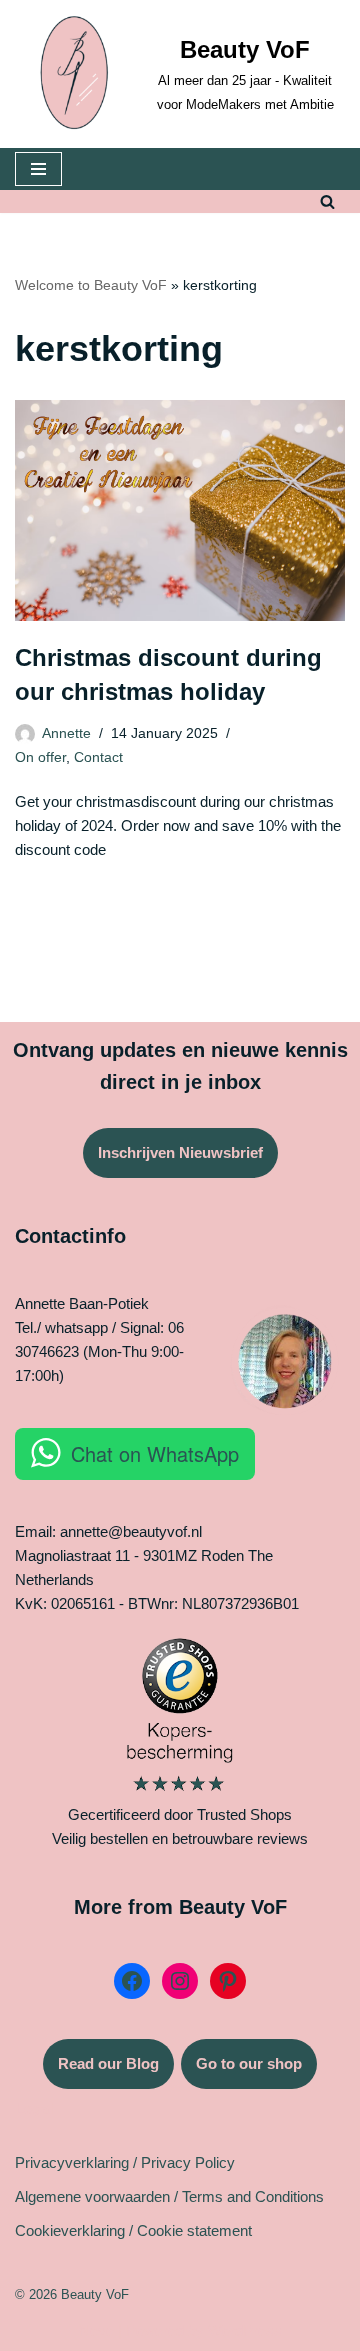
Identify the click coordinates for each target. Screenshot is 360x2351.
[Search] (327, 201)
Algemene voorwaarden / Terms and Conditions (169, 2196)
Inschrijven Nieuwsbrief (180, 1152)
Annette (66, 733)
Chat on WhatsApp (155, 1453)
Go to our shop (249, 2063)
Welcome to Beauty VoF (91, 285)
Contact (98, 757)
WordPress (245, 2330)
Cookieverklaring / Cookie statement (133, 2230)
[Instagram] (180, 1981)
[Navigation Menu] (38, 169)
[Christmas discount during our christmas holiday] (180, 510)
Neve (96, 2330)
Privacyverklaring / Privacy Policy (125, 2162)
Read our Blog (108, 2063)
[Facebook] (132, 1981)
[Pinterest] (228, 1981)
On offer (40, 757)
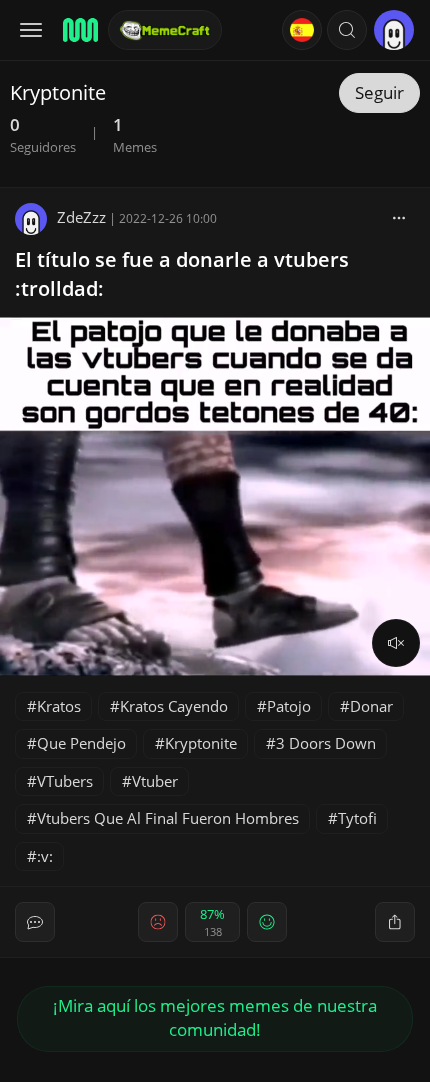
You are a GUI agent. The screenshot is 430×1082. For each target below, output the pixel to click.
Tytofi (357, 818)
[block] (399, 217)
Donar (371, 706)
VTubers (65, 781)
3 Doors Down (326, 743)
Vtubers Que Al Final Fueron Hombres (168, 818)
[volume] (396, 643)
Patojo (289, 706)
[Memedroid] (79, 30)
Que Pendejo (81, 743)
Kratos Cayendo (174, 706)
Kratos (59, 706)
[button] (347, 30)
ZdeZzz (81, 217)
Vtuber (155, 781)
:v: (45, 856)
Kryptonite (201, 743)
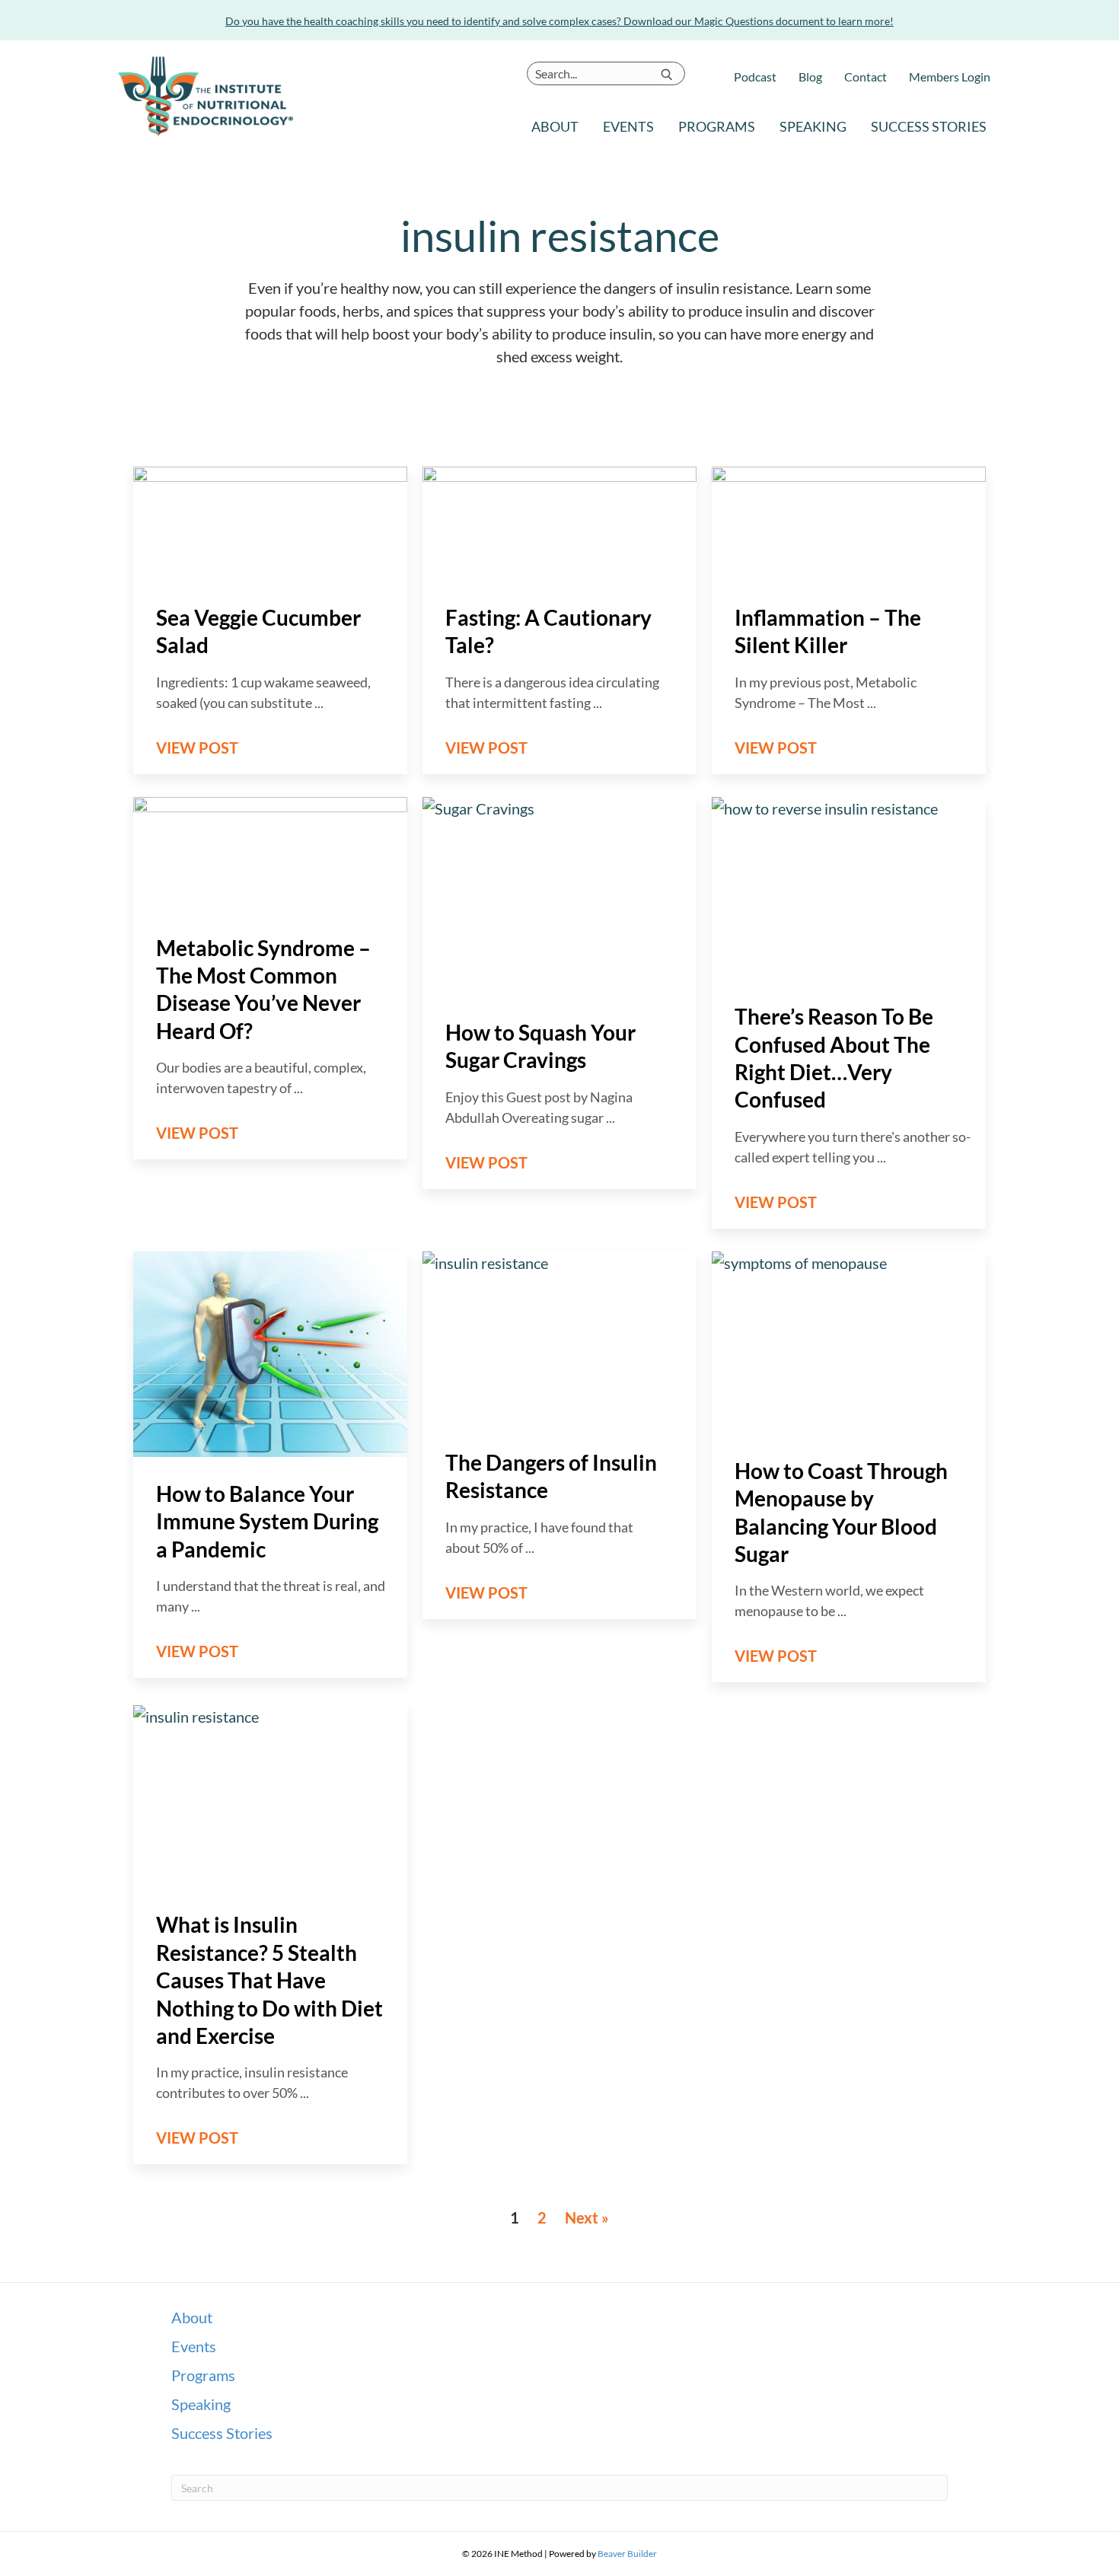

══════════

TASK STATEMENT
Pictures are to be dropped, and the lines from the line with "[volume] (396, 643)" through the end of the material above are to be reproduced exactly.

ANSWER BOX
[volume] (396, 643)
Patojo (289, 706)
[Memedroid] (79, 30)
Que Pendejo (81, 743)
Kratos Cayendo (174, 706)
Kratos (59, 706)
[button] (347, 30)
ZdeZzz (81, 217)
Vtuber (155, 781)
:v: (45, 856)
Kryptonite (201, 743)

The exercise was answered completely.